Start of Block
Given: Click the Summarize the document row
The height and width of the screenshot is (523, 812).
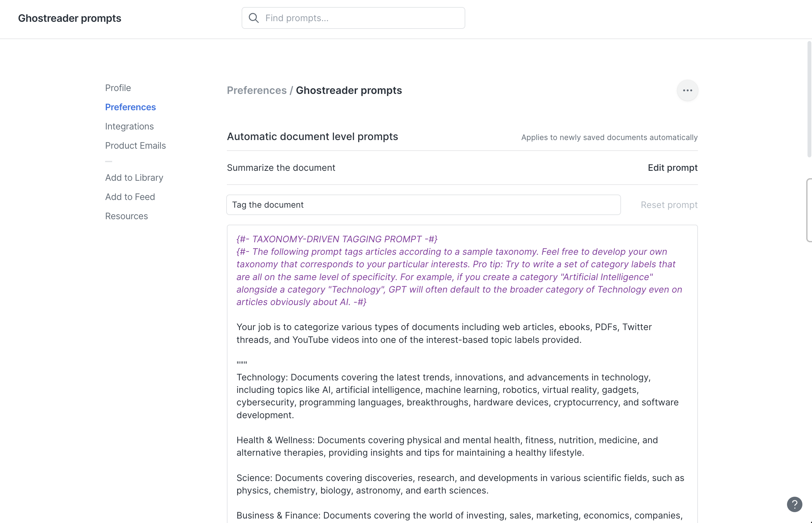Looking at the screenshot, I should 281,167.
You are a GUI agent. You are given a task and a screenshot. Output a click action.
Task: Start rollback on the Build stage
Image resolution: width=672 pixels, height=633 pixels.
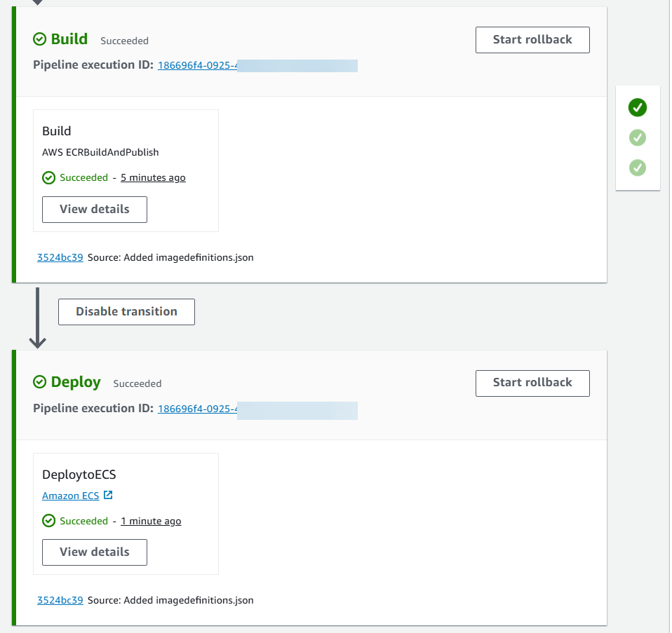532,39
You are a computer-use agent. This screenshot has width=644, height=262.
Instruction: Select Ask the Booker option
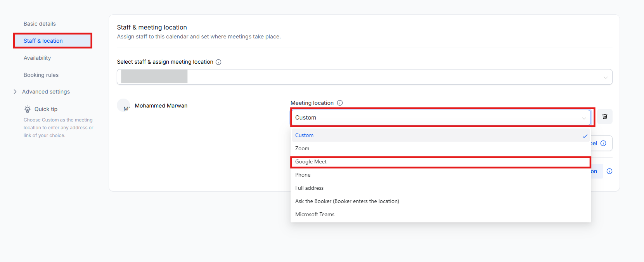click(347, 201)
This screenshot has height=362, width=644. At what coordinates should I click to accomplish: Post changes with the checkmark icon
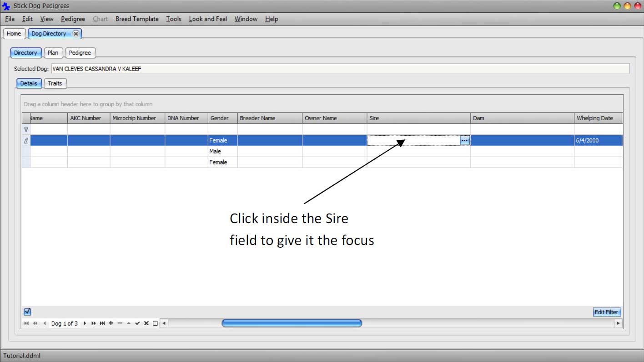(x=137, y=323)
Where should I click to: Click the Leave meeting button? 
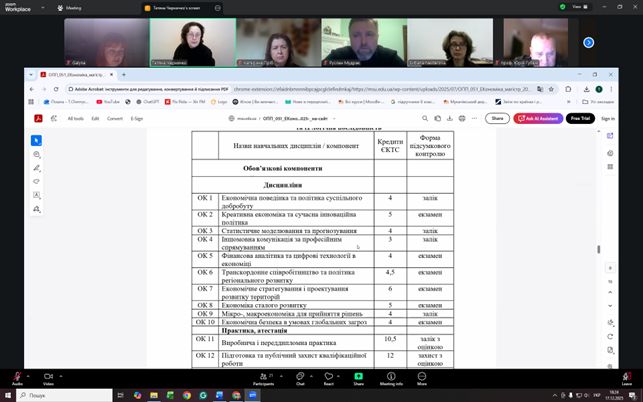click(626, 378)
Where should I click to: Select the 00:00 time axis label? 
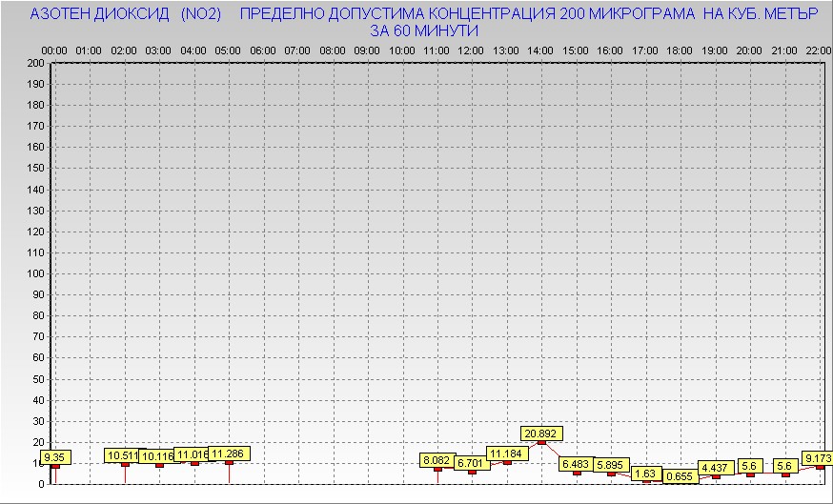54,50
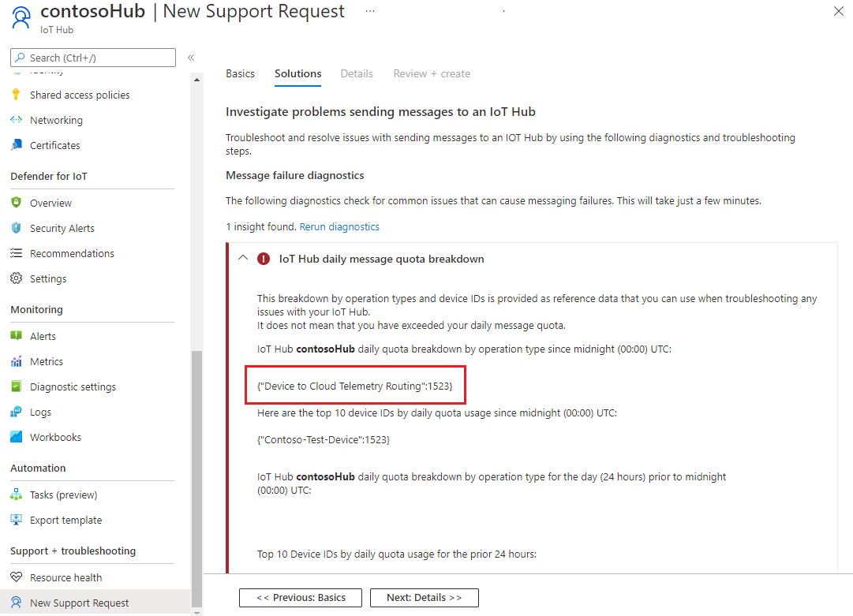Collapse the left navigation pane

pyautogui.click(x=191, y=57)
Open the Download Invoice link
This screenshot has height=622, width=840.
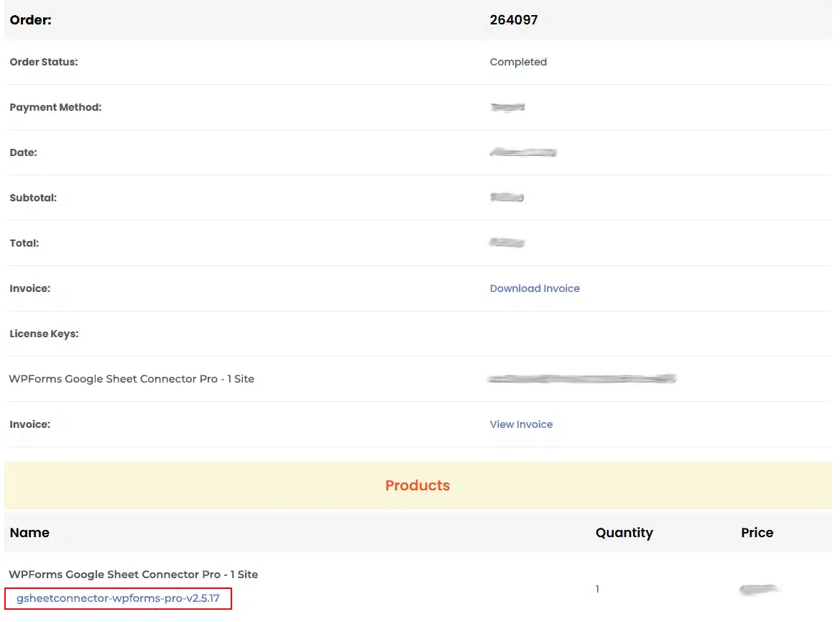click(535, 288)
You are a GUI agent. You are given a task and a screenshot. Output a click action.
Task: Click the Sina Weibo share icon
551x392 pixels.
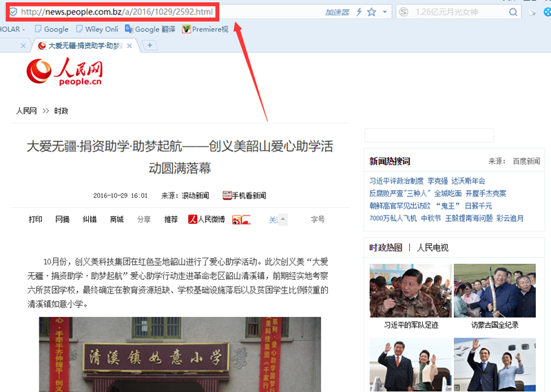click(238, 219)
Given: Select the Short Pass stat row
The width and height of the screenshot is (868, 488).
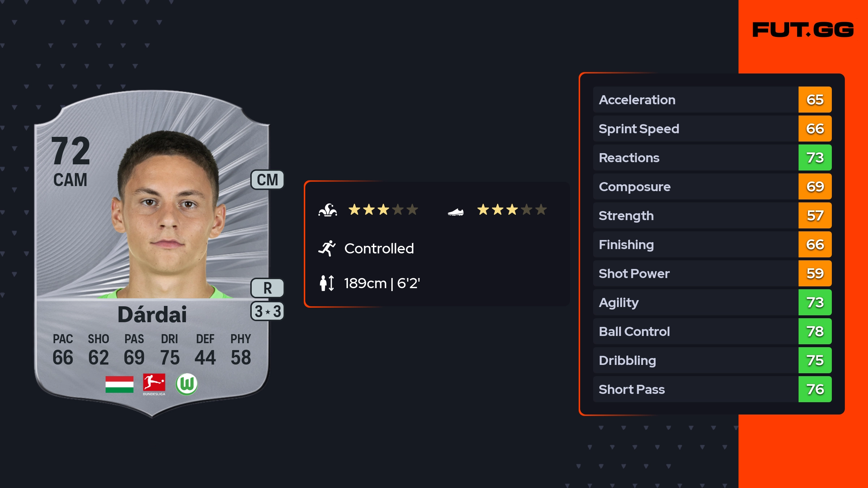Looking at the screenshot, I should click(x=694, y=389).
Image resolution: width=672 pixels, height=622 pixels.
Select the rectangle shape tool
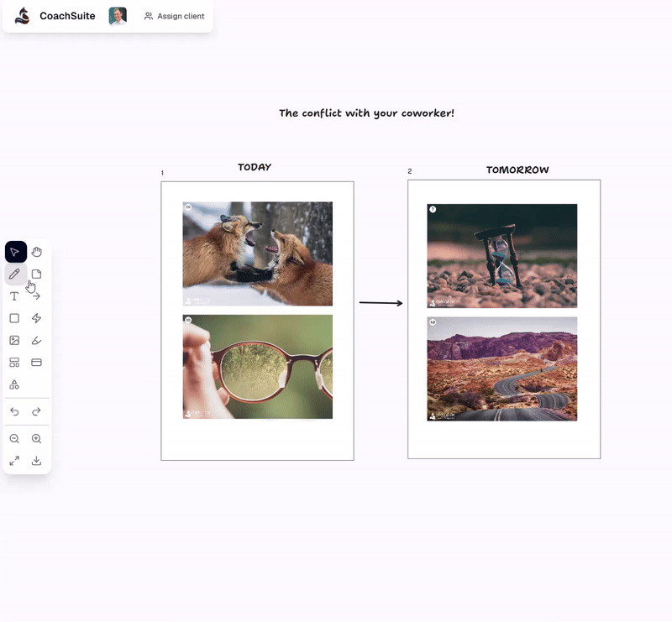tap(14, 318)
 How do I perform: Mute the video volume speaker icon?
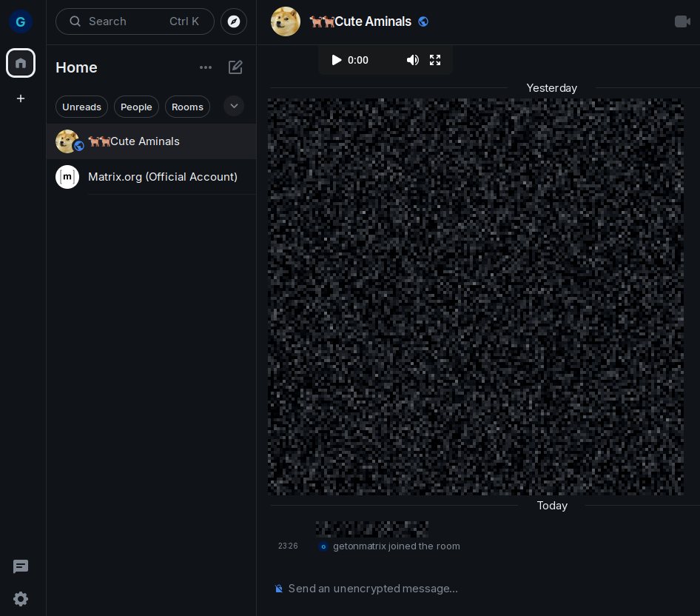[412, 60]
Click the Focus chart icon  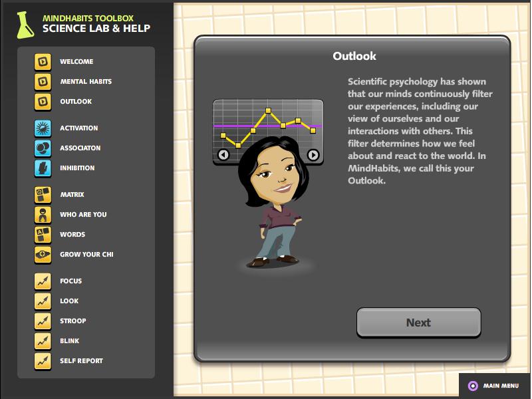[x=43, y=281]
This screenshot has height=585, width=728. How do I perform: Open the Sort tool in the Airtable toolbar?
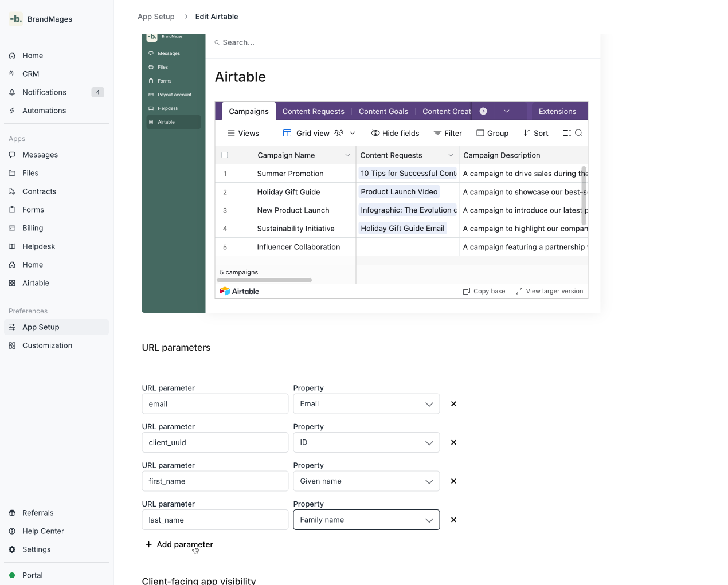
End of Block
## Action item
Only the lines of the listing above from the one with "This screenshot has height=362, width=644." through the one with "Open the Download Invoice link" should be output, exactly, with both ends kept and pictures left out.

## Answer box
This screenshot has height=362, width=644. At what coordinates should I click to accomplish: Post changes with the checkmark icon
(x=137, y=323)
Where should I click to: Click the Leave meeting button? 
click(626, 378)
Where should I click to: Select the 00:00 time axis label? 
54,50
Collapse the left navigation pane

pyautogui.click(x=191, y=57)
Open the Download Invoice link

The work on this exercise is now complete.